Now, for the positive things: The racing, in spite of the reduced number of riders present, was great. High winds had delayed the festivities most of the day, but the riders and fans seemed to cope with it well and the races went off without a hitch. In the American Superbike race, Larry Pegram, Jake Zemke, Aaron Yates and Josh Hayes put on a great show right to the end of the race, finishing in that order but with any one of the four looking like he could win. Likewise, the Daytona Sportbike race went down to the wire, with Martin Cardenas edging Danny Eslick and Dane Westby for the win. Again, any of a handful of riders could have won that race. The racing was great all last year as well, due to a number of factors: The new regulations for the American Superbike and Daytona Sportbike classes have closed the gap from the haves to the have-nots. Fewer classes mean more top riders in each class. And with Ben Spies now in Europe and Mat Mladin retired, we aren't seeing their dominating performances as we have in the past.
Financial problems, drama and seemingly catastrophic rules changes are part of any racing series, and people that have watched or been a part of motorcycle roadracing for a while will recognize the current situation as not overly unusual. Periods of prosperity alternate with times of difficulty; some of the good times are better than others, and some of the bad times worse than others. The cycle repeats every few years, based sometimes on global forces and sometimes on aspects associated only with a particular racing series. I've been to AMA races where there were a dozen riders in each class with some level of factory support. And I remember going to AMA races in the mid- and late-'80s and seeing just a couple of factory riders in the Superbike and Formula One classes; the rest of the grids were filled with privateers. More recently, it wasn't that long ago that neither Kawasaki nor Yamaha had factory Superbike teams, and yet that situation didn't last long.

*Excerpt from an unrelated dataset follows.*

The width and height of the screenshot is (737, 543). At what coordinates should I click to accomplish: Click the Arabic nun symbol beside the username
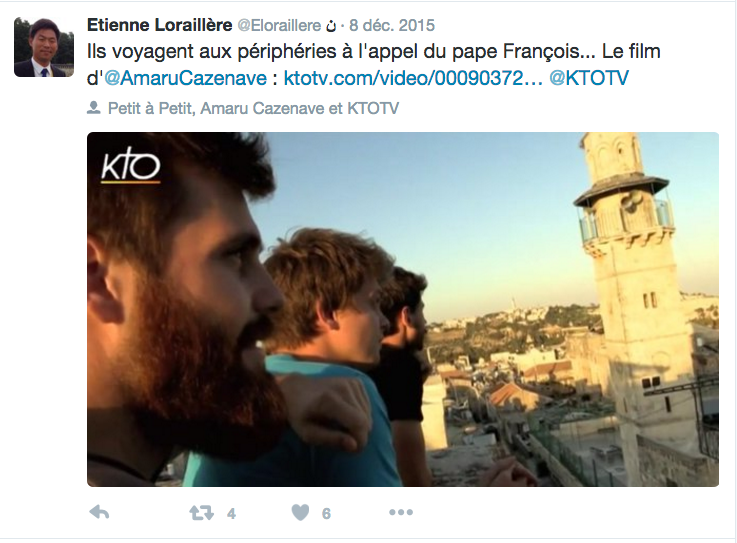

I was looking through a back issue for something earlier this week, and I came across a column I wrote in 2002, right around the time World Superbike was going through a tough patch of its own and things weren't looking good for that series. The major manufacturers were threatening to abandon the series over regulations that seemingly changed every couple of weeks. The rules would eventually change, spec tires would be introduced, and most of the manufacturers would leave the series. Look at how that mess turned out: World Superbike is certainly doing well just a few years later.
Just as World Superbike rebounded from its difficulties and the AMA series has bounced back from troubled times in the past, our series will overcome its current problems and hopefully emerge better and stronger. After watching the races at Auto Club Speedway, I'm confident that we are headed in that direction.